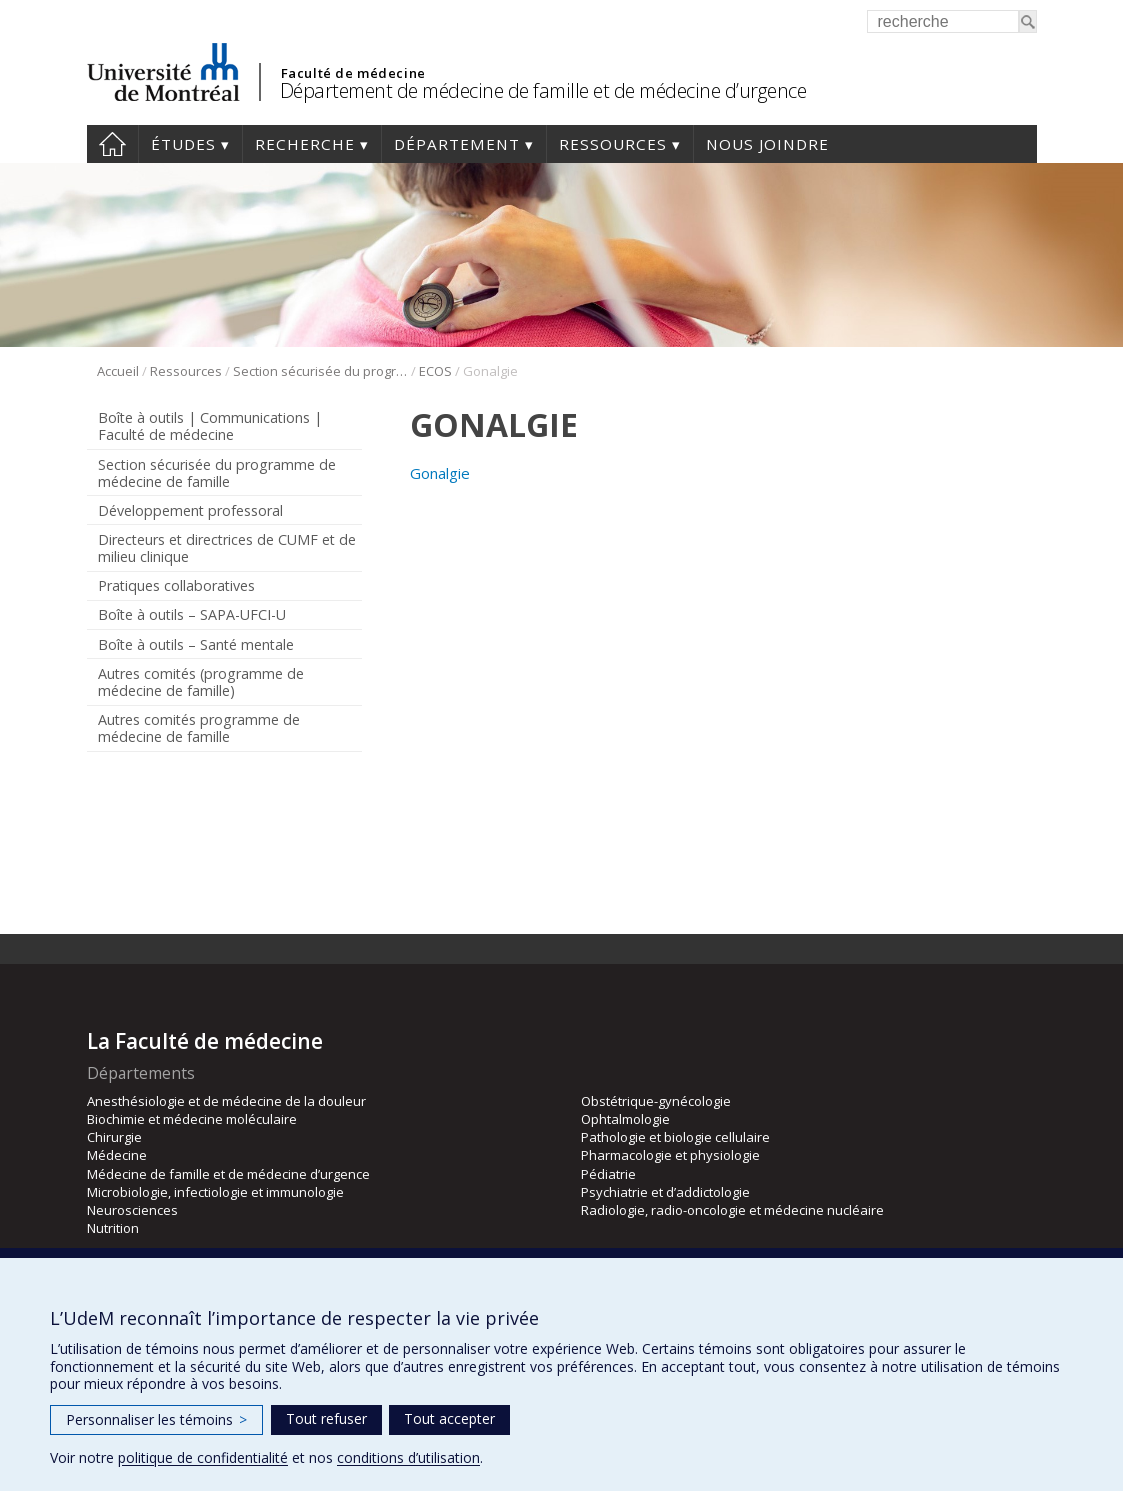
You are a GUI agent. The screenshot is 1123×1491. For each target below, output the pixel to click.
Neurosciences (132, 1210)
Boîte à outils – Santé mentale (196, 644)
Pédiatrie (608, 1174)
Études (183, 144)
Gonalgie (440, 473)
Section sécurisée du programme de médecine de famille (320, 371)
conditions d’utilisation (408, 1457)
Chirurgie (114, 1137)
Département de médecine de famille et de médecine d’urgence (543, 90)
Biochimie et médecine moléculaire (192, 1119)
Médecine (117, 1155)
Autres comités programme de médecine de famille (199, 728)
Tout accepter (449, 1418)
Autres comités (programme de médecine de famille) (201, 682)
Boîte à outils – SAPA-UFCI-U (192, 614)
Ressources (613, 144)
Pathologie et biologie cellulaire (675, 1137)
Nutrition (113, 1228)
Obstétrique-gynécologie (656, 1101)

• • • •

## Given instruction:
Rescale the entries from the start through the line containing "conditions d’utilisation (408, 1457)", both ends included. Give those lines again in full, with every answer coordinate multiplied by 1.65 and rounded to a whole number (halves rounded up). Leave the pictures out and give only those lines.

## Problem solution:
You are a GUI agent. The screenshot is 1123×1491. For each target below, output the pixel to click.
Neurosciences (218, 1997)
Boîte à outils – Santé mentale (323, 1063)
Pédiatrie (1003, 1937)
Études (302, 238)
Gonalgie (726, 780)
Section sécurisée du programme de médecine de famille (528, 612)
conditions d’utilisation (673, 2404)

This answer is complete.